As Big as a Boat

Leaving the airport is what frightens her, walking from the cocoon of baggage carousels and rental car booths out into the brightness of the California sun.
Natalie loves planes, the enormous airlessness of them, the cold of the window pressed against her cheek, and the efficient flight attendants with their carts full plastic dinner trays and drinks. Other people may be nervous about hijackings, crashes and turbulence. But Natalie feels safe, as if she’s suspended in time, eternally protected.

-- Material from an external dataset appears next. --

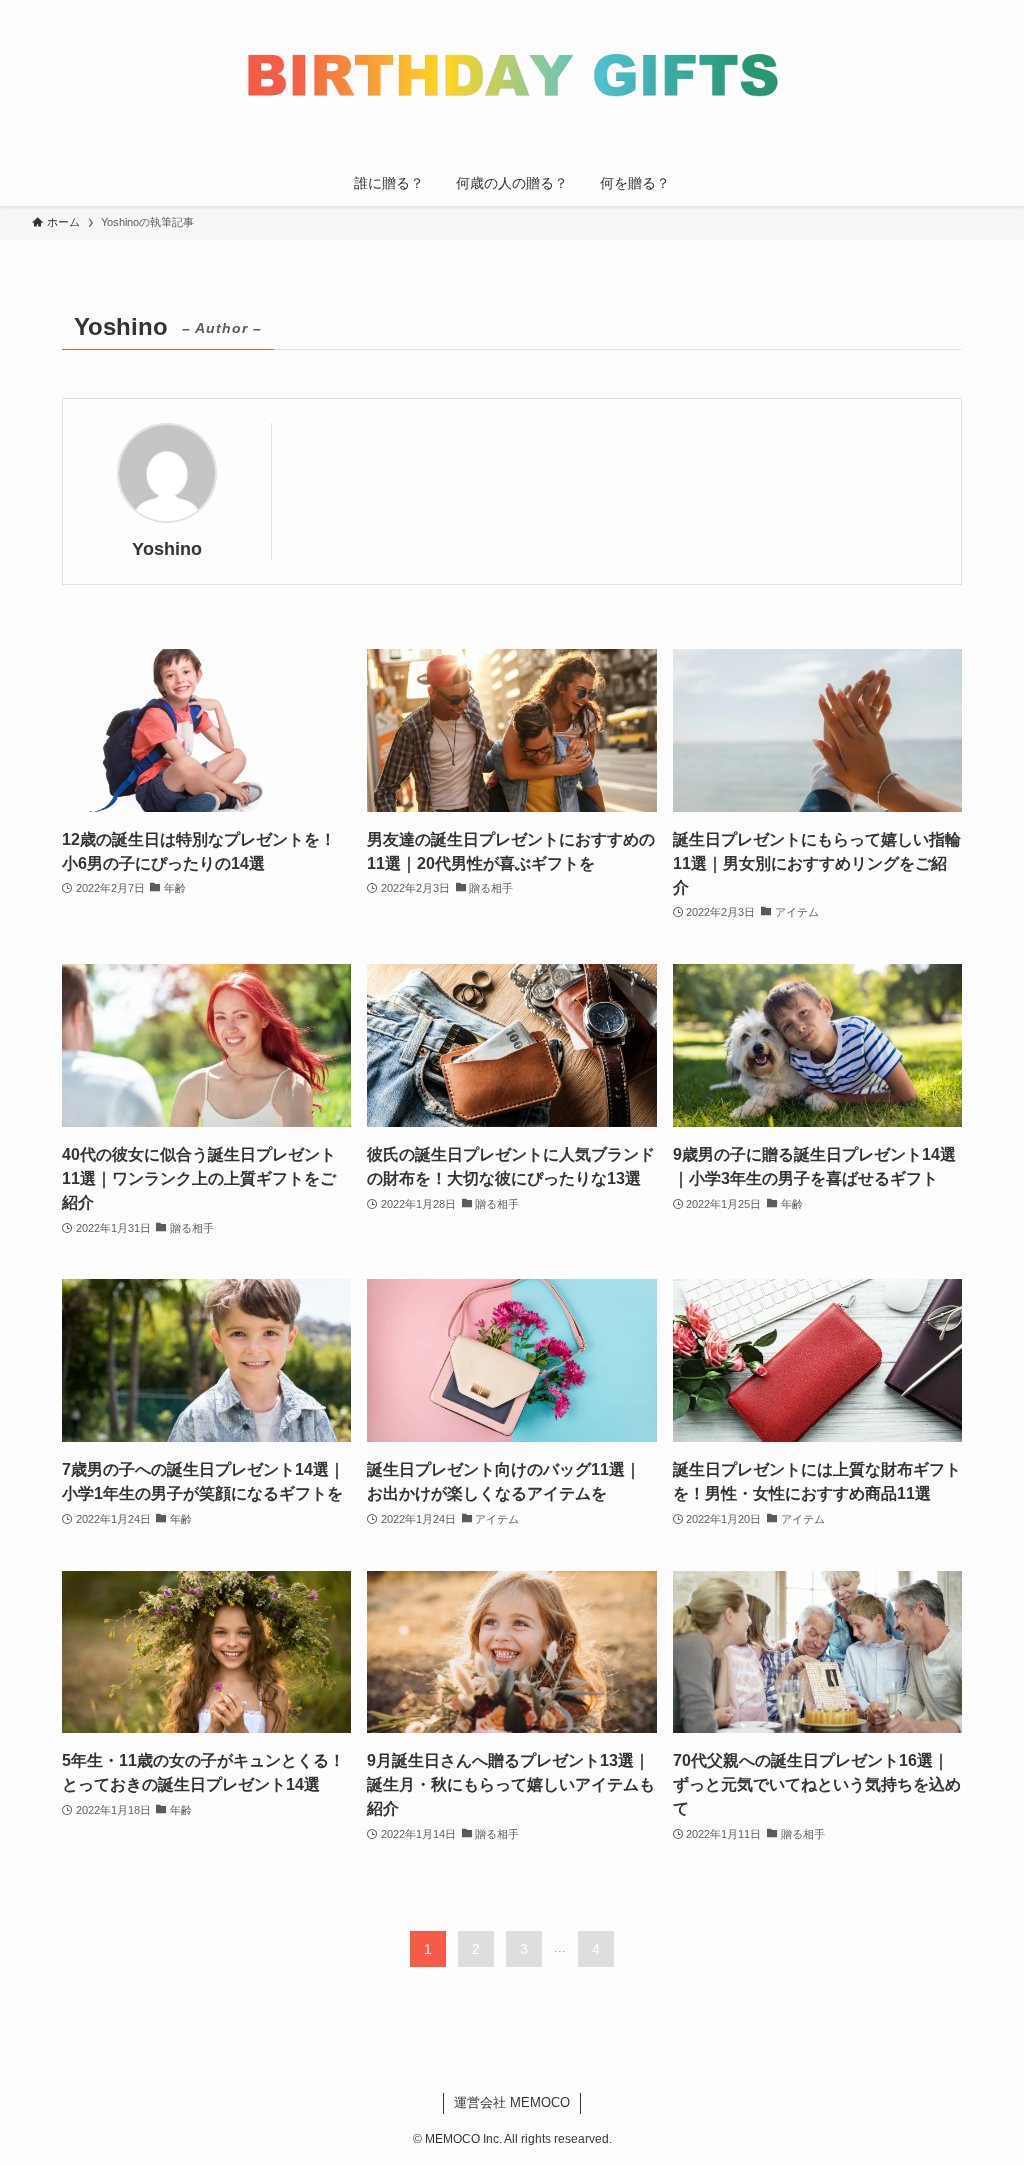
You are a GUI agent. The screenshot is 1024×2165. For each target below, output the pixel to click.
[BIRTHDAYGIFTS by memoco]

She has managed, and it wasn’t easy, to pull her two enormous purple duffels off the carousel and is pushing them outside on a cart at the San Francisco airport. Natalie is curvy. A fifteen-year-old wearing the uniform of every teenage girl in the mid-seventies-flared jeans, a black leotard, and three-inch platforms. Her dark hair curls down her back, and her brown eyes are rimmed with kohl. Men’s gazes linger a little too long on her, but she is used to this. What unnerves her are the women who scan her from head to toe. Their steely evaluations. She thinks of them as the up-and-downers. When mothers of her friends do this–it gives her a strange sad power. It is, she believes, unkind. Men can’t help themselves. She is pretty sure of that. Just as she is sure of her beauty when it’s reflected back at her in their eyes.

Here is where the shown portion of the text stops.